- [WHAT THE TASK REQUIRES]: Your task is to restate the data word for word.

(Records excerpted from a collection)
·····

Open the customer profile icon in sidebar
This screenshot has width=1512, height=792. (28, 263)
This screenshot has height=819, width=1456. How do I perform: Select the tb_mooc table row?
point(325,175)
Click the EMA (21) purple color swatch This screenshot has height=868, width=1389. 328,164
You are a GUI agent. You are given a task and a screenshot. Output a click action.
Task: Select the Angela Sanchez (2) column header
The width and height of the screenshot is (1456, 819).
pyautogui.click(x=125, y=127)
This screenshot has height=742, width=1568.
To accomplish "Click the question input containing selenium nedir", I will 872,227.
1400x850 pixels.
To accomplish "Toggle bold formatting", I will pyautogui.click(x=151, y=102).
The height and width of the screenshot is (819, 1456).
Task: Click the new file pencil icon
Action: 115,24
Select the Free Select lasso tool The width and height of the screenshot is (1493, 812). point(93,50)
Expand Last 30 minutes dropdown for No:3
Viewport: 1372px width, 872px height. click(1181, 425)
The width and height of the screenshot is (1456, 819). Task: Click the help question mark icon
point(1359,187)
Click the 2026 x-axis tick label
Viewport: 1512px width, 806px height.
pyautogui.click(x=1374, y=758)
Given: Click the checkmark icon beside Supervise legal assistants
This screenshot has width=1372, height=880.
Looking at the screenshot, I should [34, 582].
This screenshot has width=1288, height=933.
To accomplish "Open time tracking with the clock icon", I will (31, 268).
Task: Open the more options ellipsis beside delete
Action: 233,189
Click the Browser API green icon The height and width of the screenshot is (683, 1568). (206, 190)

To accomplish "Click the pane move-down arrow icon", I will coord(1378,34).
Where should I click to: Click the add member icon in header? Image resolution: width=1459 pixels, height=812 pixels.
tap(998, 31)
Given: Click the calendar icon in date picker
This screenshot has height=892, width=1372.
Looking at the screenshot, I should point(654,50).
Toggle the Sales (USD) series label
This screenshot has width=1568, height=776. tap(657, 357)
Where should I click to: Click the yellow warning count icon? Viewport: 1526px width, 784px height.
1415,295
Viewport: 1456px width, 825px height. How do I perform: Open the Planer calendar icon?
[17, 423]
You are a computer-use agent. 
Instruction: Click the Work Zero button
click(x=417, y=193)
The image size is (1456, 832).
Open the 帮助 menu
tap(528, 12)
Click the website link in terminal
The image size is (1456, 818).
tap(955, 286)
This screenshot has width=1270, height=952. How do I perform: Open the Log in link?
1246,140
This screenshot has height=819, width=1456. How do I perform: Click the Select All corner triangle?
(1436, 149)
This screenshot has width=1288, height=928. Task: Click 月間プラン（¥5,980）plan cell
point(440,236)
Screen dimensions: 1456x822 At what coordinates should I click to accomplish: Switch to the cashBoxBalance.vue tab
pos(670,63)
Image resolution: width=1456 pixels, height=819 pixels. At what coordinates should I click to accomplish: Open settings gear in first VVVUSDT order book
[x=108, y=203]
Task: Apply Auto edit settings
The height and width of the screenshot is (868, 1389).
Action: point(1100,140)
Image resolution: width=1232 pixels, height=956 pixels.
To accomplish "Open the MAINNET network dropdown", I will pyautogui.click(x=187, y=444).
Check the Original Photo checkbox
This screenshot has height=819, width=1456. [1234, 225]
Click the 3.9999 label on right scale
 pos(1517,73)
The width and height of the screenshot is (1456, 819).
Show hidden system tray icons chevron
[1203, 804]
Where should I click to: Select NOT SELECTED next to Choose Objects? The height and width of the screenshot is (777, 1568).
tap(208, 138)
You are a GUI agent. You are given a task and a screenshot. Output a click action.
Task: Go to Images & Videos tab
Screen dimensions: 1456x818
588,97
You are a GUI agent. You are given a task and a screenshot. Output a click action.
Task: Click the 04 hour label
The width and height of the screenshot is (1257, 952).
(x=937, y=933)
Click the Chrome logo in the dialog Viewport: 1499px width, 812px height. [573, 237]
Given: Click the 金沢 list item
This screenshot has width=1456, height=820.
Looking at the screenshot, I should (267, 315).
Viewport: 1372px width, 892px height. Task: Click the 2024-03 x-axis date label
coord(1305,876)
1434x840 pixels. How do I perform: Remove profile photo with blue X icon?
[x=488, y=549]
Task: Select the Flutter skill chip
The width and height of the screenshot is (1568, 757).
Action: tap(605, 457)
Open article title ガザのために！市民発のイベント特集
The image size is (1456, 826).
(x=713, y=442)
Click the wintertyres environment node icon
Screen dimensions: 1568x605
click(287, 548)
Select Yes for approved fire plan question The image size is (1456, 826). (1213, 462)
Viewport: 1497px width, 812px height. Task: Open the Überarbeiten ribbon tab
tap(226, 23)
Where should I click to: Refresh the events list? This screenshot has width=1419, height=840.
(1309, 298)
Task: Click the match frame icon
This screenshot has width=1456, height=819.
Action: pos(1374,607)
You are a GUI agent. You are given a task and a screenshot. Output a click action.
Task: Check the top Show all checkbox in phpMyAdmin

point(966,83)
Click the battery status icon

·····

- [OUTPUT FOR THIS TASK]:
Open the customer profile icon in sidebar
This screenshot has width=1512, height=792. (28, 263)
This screenshot has height=819, width=1456. How do I perform: Select the tb_mooc table row?
point(325,175)
Click the EMA (21) purple color swatch This screenshot has height=868, width=1389. 328,164
You are a GUI agent. You are given a task and a screenshot. Output a click action.
Task: Select the Angela Sanchez (2) column header
The width and height of the screenshot is (1456, 819).
pyautogui.click(x=125, y=127)
This screenshot has height=742, width=1568.
To accomplish "Click the question input containing selenium nedir", I will 872,227.
1400x850 pixels.
To accomplish "Toggle bold formatting", I will pyautogui.click(x=151, y=102).
The height and width of the screenshot is (819, 1456).
Task: Click the new file pencil icon
Action: 115,24
Select the Free Select lasso tool The width and height of the screenshot is (1493, 812). point(93,50)
Expand Last 30 minutes dropdown for No:3
Viewport: 1372px width, 872px height. click(1181, 425)
The width and height of the screenshot is (1456, 819). Task: Click the help question mark icon
point(1359,187)
Click the 2026 x-axis tick label
Viewport: 1512px width, 806px height.
pyautogui.click(x=1374, y=758)
Given: Click the checkmark icon beside Supervise legal assistants
This screenshot has width=1372, height=880.
Looking at the screenshot, I should [34, 582].
This screenshot has width=1288, height=933.
To accomplish "Open time tracking with the clock icon", I will (31, 268).
Task: Open the more options ellipsis beside delete
Action: 233,189
Click the Browser API green icon The height and width of the screenshot is (683, 1568). (206, 190)

To accomplish "Click the pane move-down arrow icon", I will coord(1378,34).
Where should I click to: Click the add member icon in header? Image resolution: width=1459 pixels, height=812 pixels.
tap(998, 31)
Given: Click the calendar icon in date picker
This screenshot has height=892, width=1372.
Looking at the screenshot, I should point(654,50).
Toggle the Sales (USD) series label
This screenshot has width=1568, height=776. tap(657, 357)
Where should I click to: Click the yellow warning count icon? Viewport: 1526px width, 784px height.
1415,295
Viewport: 1456px width, 825px height. How do I perform: Open the Planer calendar icon?
[17, 423]
You are a computer-use agent. 
Instruction: Click the Work Zero button
click(x=417, y=193)
The image size is (1456, 832).
Open the 帮助 menu
tap(528, 12)
Click the website link in terminal
The image size is (1456, 818).
tap(955, 286)
This screenshot has width=1270, height=952. How do I perform: Open the Log in link?
1246,140
This screenshot has height=819, width=1456. How do I perform: Click the Select All corner triangle?
(1436, 149)
This screenshot has width=1288, height=928. Task: Click 月間プラン（¥5,980）plan cell
point(440,236)
Screen dimensions: 1456x822 At what coordinates should I click to accomplish: Switch to the cashBoxBalance.vue tab
pos(670,63)
Image resolution: width=1456 pixels, height=819 pixels. At what coordinates should I click to accomplish: Open settings gear in first VVVUSDT order book
[x=108, y=203]
Task: Apply Auto edit settings
The height and width of the screenshot is (868, 1389).
Action: point(1100,140)
Image resolution: width=1232 pixels, height=956 pixels.
To accomplish "Open the MAINNET network dropdown", I will pyautogui.click(x=187, y=444).
Check the Original Photo checkbox
This screenshot has height=819, width=1456. [1234, 225]
Click the 3.9999 label on right scale
 pos(1517,73)
The width and height of the screenshot is (1456, 819).
Show hidden system tray icons chevron
[1203, 804]
Where should I click to: Select NOT SELECTED next to Choose Objects? The height and width of the screenshot is (777, 1568).
tap(208, 138)
You are a GUI agent. You are given a task and a screenshot. Output a click action.
Task: Go to Images & Videos tab
Screen dimensions: 1456x818
588,97
You are a GUI agent. You are given a task and a screenshot. Output a click action.
Task: Click the 04 hour label
The width and height of the screenshot is (1257, 952).
(x=937, y=933)
Click the Chrome logo in the dialog Viewport: 1499px width, 812px height. [573, 237]
Given: Click the 金沢 list item
This screenshot has width=1456, height=820.
Looking at the screenshot, I should (267, 315).
Viewport: 1372px width, 892px height. Task: Click the 2024-03 x-axis date label
coord(1305,876)
1434x840 pixels. How do I perform: Remove profile photo with blue X icon?
[x=488, y=549]
Task: Select the Flutter skill chip
The width and height of the screenshot is (1568, 757).
Action: tap(605, 457)
Open article title ガザのために！市民発のイベント特集
The image size is (1456, 826).
(x=713, y=442)
Click the wintertyres environment node icon
Screen dimensions: 1568x605
click(287, 548)
Select Yes for approved fire plan question The image size is (1456, 826). (1213, 462)
Viewport: 1497px width, 812px height. Task: Open the Überarbeiten ribbon tab
tap(226, 23)
Where should I click to: Refresh the events list? This screenshot has width=1419, height=840.
(1309, 298)
Task: Click the match frame icon
This screenshot has width=1456, height=819.
Action: pos(1374,607)
You are a GUI agent. You are given a task and a screenshot. Output a click action.
Task: Check the top Show all checkbox in phpMyAdmin

point(966,83)
Click the battery status icon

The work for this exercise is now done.